The family’s lawsuit is seeking $30 million in damages and the release of body camera footage and audio files of the fatal shooting. The deputies who were involved were named in the lawsuit, and Sheriffs Tommy Wooten and Doug Doughtie were listed as defendants.

“For Black folk in this country, justice is a verb,” family attorney Bakari Sellers said at a Wednesday news conference. “And this is that first step in action.”

Back in May, during community unrest over the shooting, Andrew Womble, the elected district attorney for North Carolina’s Judicial District 1, cleared the deputies of any wrongdoing, saying that the shooting “while tragic, was justified” because Brown allegedly used his vehicle as a deadly weapon, Fox News reports.

“We had to come where we believe Lady Justice is blind and will have all things be equal,” Sellers said. “We stand in front of this federal courthouse because we believe this is where Andrew Brown will finally get justice because he did not get justice in life and so far hasn’t even gotten justice in death.”

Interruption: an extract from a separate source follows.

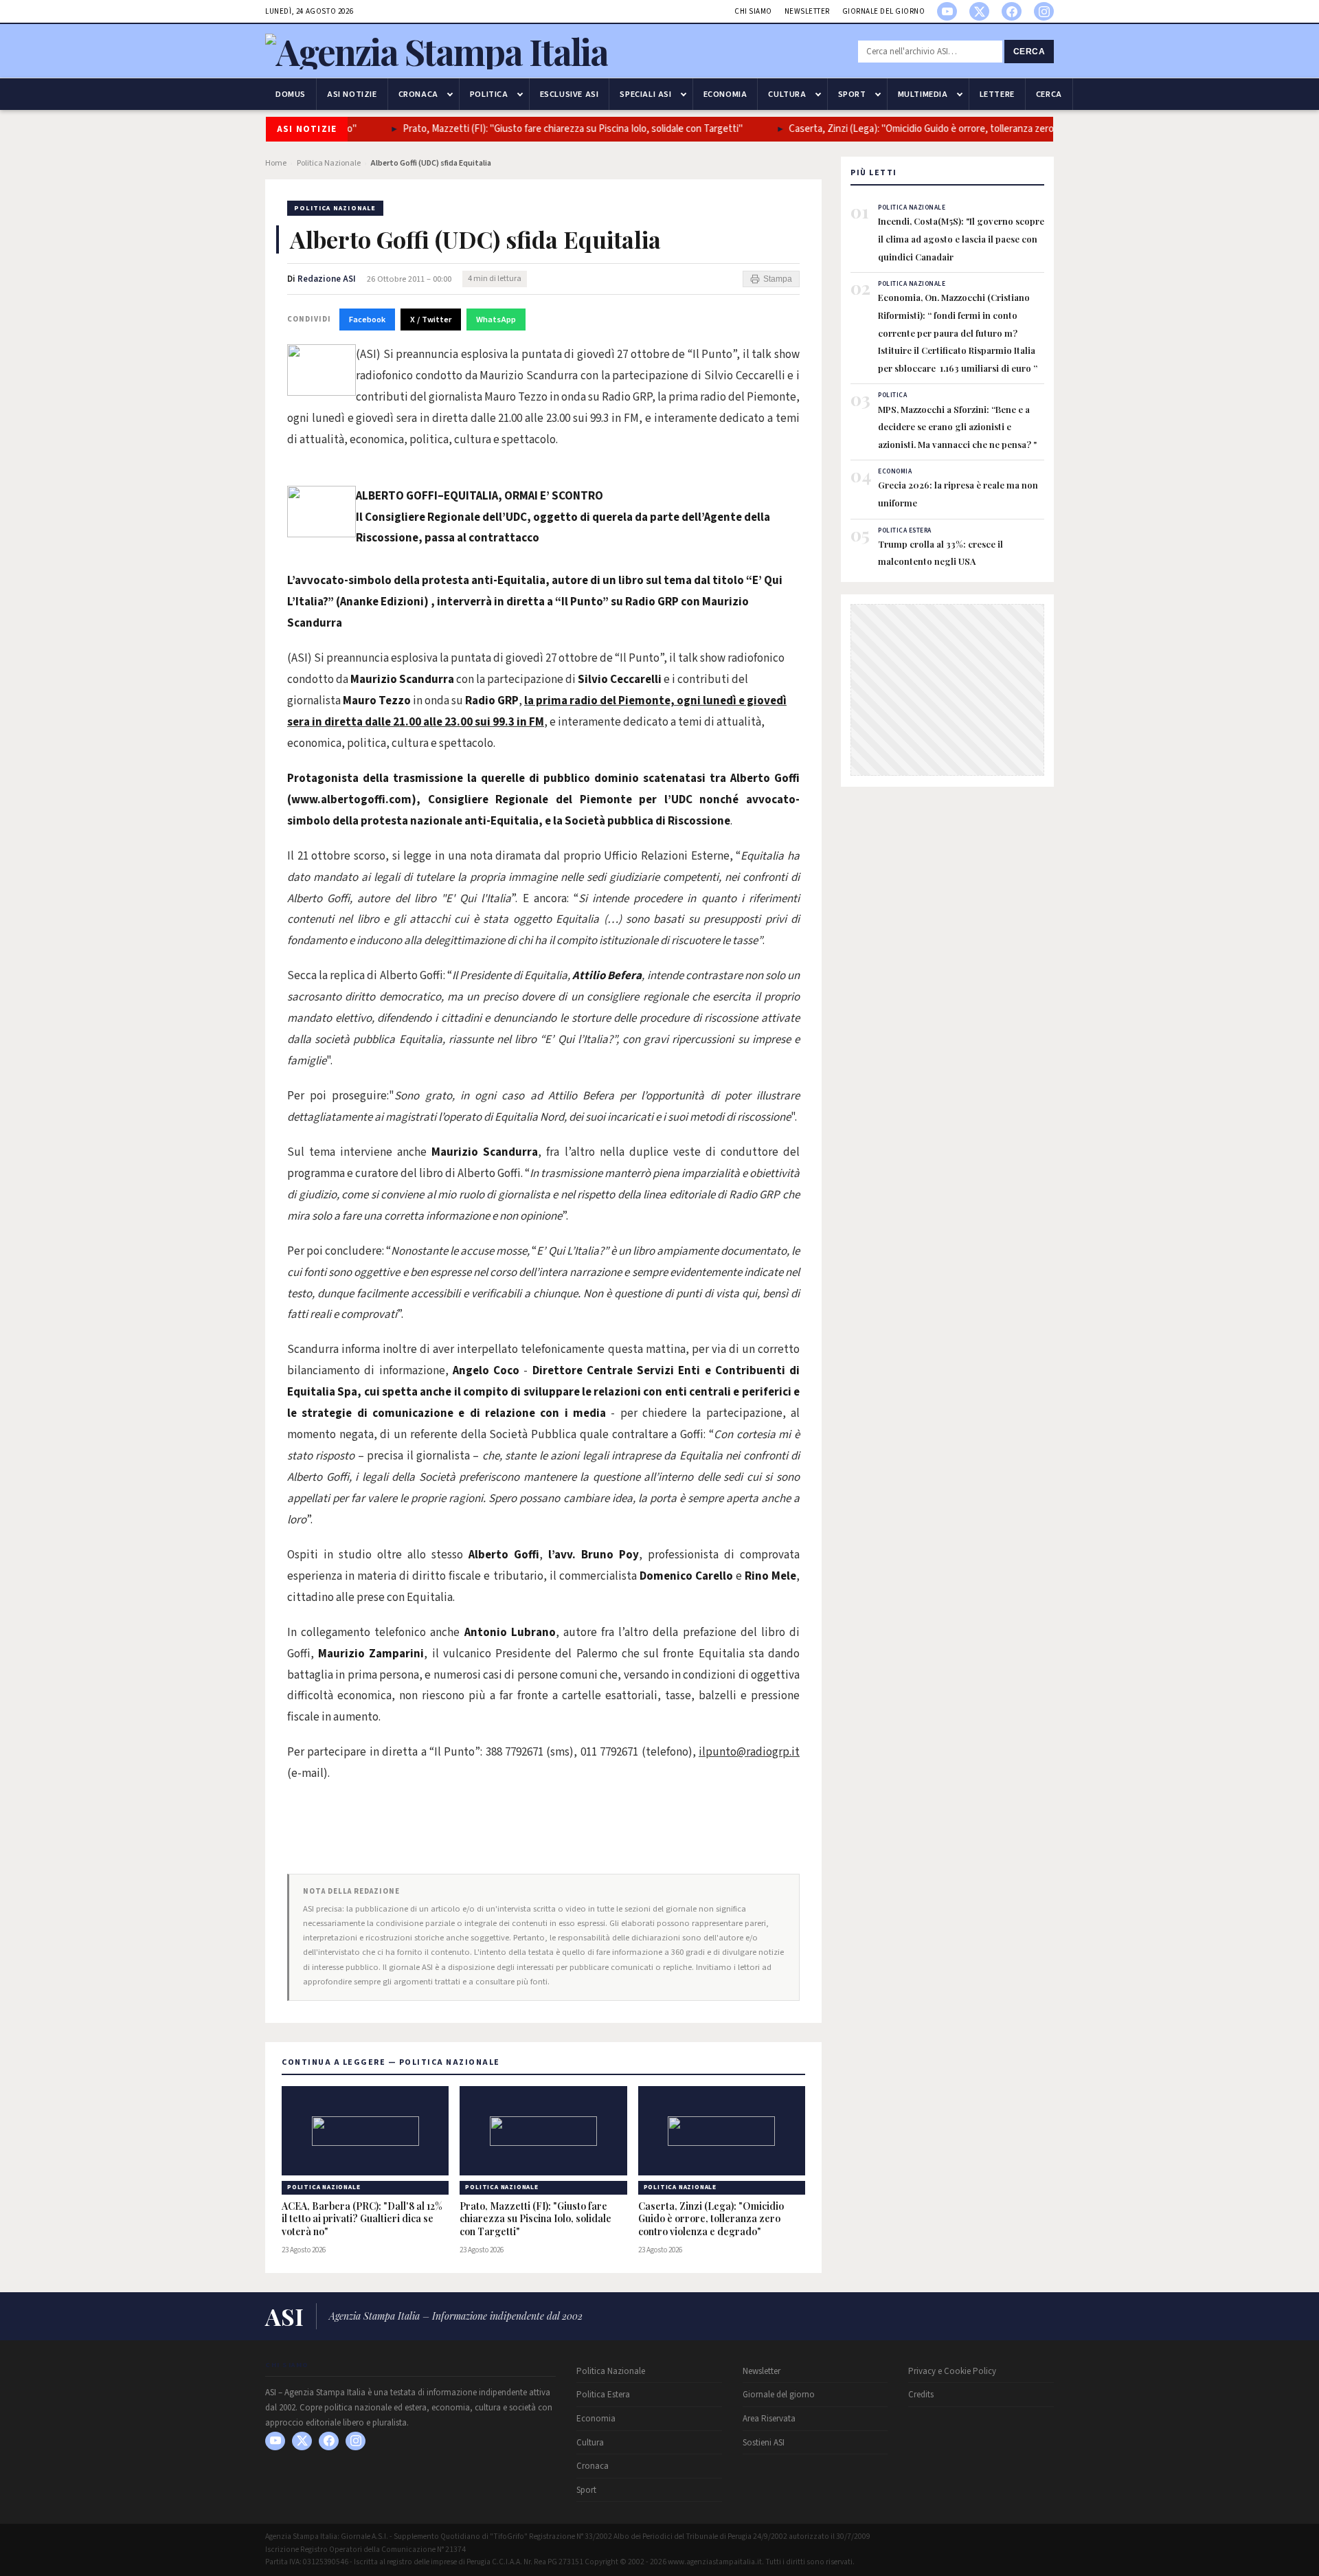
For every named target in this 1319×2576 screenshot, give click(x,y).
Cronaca (418, 94)
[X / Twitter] (979, 11)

The family’s filing is the latest within a string of federal civil rights lawsuits due to police shootings of unarmed Black people. George Floyd’s family agreed to a $27 million settlement in March following his murder by former police officer Derek Chauvin in May 2020. In September 2020, Louisville, Kentucky, agreed to pay Breonna Taylor’s family $12 million and reform police practices after the 26-year-old EMT worker was killed inside her home by officers serving a no-knock warrant.